>> start Recorded data

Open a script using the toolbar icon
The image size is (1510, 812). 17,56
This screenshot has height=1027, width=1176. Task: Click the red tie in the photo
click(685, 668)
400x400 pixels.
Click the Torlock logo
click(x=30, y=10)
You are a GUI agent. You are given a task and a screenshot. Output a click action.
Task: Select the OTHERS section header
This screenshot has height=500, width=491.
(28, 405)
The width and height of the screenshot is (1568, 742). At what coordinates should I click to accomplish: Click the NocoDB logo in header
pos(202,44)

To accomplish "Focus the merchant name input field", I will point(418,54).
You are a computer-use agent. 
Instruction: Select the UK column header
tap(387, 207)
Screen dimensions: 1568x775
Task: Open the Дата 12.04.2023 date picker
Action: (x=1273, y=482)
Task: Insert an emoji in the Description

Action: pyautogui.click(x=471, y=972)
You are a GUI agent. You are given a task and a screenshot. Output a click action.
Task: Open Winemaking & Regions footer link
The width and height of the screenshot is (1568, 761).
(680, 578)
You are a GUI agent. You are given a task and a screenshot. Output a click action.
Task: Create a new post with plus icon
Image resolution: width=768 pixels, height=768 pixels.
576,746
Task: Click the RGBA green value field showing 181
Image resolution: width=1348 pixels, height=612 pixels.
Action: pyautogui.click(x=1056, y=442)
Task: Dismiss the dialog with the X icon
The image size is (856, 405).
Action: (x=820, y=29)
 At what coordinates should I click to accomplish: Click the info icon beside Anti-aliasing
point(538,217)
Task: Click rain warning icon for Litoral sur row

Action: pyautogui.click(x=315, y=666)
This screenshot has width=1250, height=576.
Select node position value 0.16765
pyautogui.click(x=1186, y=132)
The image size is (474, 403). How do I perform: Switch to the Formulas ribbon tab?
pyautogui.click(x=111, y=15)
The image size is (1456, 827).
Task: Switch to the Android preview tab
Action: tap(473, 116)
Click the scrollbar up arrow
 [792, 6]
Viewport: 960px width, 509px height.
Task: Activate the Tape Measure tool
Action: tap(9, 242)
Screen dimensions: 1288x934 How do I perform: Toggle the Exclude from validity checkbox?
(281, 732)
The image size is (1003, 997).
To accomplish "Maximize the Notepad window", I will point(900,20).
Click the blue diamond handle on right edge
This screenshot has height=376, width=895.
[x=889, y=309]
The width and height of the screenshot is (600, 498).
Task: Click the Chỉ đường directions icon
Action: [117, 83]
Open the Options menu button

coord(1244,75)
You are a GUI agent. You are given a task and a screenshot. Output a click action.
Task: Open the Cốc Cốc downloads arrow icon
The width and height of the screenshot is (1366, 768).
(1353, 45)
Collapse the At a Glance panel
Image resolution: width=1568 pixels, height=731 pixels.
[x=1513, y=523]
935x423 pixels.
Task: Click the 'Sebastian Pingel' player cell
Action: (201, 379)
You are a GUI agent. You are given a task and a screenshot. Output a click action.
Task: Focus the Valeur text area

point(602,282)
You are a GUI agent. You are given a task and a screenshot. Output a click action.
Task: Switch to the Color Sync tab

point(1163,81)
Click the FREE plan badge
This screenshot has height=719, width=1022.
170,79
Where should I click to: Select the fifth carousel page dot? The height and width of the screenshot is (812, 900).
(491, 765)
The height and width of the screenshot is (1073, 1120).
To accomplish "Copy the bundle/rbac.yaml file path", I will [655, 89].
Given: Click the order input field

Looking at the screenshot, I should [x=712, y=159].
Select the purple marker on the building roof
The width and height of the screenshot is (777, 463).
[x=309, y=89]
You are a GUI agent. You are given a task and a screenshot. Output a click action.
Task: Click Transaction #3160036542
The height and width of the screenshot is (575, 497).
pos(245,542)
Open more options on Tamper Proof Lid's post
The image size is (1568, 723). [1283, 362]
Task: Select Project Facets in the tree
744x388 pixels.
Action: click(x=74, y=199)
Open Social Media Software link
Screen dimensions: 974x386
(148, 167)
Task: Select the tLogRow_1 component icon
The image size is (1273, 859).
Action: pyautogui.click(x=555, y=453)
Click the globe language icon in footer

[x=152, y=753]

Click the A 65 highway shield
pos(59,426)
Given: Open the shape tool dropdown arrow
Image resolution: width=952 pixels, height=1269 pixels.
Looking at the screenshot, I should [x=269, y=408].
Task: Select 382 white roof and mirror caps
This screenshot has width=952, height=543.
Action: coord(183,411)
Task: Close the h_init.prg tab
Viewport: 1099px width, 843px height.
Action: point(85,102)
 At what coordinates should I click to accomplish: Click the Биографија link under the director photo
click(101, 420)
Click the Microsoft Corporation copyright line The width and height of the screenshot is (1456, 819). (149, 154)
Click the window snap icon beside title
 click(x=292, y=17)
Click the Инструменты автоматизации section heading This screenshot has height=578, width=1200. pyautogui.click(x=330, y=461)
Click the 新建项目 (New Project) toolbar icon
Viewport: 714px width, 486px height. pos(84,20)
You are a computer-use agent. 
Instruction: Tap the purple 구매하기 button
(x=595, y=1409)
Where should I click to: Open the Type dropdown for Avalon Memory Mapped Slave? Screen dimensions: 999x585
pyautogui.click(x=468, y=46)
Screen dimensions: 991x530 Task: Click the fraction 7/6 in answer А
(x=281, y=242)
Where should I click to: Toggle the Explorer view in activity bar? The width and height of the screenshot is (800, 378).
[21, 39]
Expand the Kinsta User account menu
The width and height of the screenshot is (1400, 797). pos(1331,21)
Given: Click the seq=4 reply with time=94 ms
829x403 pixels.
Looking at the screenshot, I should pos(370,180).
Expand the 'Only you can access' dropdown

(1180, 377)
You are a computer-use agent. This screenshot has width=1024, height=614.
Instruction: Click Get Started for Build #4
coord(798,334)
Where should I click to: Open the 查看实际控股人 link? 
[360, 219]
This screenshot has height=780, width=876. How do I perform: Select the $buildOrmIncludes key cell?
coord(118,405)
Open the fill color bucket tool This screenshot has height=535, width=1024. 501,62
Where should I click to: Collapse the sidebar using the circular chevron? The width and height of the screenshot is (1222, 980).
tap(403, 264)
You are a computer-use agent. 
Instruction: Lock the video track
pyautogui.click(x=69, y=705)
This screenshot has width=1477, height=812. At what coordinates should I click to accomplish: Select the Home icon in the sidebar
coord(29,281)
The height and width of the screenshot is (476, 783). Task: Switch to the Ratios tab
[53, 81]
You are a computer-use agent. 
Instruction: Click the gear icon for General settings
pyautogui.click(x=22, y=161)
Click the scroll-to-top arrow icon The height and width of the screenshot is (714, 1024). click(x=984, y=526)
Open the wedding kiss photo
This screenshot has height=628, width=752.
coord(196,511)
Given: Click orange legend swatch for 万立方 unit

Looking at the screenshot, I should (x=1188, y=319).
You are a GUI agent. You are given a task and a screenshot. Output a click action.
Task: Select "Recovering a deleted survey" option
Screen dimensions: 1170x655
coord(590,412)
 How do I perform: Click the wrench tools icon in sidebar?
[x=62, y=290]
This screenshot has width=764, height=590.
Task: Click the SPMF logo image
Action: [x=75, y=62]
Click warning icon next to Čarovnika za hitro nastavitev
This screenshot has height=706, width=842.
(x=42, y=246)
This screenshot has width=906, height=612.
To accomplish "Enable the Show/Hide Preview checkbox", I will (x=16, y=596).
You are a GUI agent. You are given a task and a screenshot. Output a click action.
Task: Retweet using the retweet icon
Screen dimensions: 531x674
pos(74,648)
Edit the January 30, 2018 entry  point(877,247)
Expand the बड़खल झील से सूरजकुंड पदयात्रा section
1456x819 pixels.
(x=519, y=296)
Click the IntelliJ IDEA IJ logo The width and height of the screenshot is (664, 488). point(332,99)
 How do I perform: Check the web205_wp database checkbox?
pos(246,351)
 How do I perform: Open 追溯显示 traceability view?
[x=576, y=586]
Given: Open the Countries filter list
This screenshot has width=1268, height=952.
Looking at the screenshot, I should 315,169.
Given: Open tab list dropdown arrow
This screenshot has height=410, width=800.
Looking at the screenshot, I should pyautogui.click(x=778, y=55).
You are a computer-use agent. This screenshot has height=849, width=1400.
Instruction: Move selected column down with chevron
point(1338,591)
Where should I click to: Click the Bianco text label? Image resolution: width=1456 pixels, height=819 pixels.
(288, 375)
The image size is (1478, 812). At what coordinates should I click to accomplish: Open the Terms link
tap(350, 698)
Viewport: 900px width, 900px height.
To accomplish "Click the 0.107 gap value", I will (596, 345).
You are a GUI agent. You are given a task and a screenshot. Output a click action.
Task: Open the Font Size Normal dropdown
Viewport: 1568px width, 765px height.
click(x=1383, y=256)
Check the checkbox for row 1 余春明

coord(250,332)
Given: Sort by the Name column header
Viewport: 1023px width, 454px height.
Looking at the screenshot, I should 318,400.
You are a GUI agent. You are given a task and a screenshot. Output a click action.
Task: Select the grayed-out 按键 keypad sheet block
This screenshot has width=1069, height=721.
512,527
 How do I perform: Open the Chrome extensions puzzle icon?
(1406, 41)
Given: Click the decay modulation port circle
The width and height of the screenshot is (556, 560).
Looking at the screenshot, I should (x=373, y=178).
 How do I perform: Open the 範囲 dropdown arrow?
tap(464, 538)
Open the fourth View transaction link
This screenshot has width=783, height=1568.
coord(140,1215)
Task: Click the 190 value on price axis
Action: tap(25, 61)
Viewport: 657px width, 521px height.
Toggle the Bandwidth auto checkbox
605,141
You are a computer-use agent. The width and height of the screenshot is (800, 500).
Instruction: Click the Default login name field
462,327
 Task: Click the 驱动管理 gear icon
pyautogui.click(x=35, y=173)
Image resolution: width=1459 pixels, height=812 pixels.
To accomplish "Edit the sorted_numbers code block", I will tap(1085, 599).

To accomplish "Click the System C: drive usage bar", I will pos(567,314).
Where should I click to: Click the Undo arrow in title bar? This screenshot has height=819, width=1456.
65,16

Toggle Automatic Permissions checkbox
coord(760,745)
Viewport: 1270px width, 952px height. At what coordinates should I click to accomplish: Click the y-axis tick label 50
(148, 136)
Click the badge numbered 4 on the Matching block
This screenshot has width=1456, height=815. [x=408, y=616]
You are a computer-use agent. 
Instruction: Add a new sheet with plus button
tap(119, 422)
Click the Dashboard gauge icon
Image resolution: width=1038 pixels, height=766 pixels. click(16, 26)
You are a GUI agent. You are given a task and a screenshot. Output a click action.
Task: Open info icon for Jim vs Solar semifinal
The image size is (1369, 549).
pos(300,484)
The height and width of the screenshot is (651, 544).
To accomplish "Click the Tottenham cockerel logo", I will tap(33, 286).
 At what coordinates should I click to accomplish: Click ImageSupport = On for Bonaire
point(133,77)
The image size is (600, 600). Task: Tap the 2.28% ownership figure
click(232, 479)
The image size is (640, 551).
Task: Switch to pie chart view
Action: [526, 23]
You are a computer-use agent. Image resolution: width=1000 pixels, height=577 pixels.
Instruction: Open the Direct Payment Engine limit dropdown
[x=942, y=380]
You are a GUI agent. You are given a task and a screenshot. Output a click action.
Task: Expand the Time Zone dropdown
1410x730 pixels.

>> end Recorded data

Pick out every line of the records that contains the word "beside" and copy each one. Treat uppercase and lowercase letters as different.

=== Task answer ===
 At what coordinates should I click to accomplish: Click the info icon beside Anti-aliasing
Click the window snap icon beside title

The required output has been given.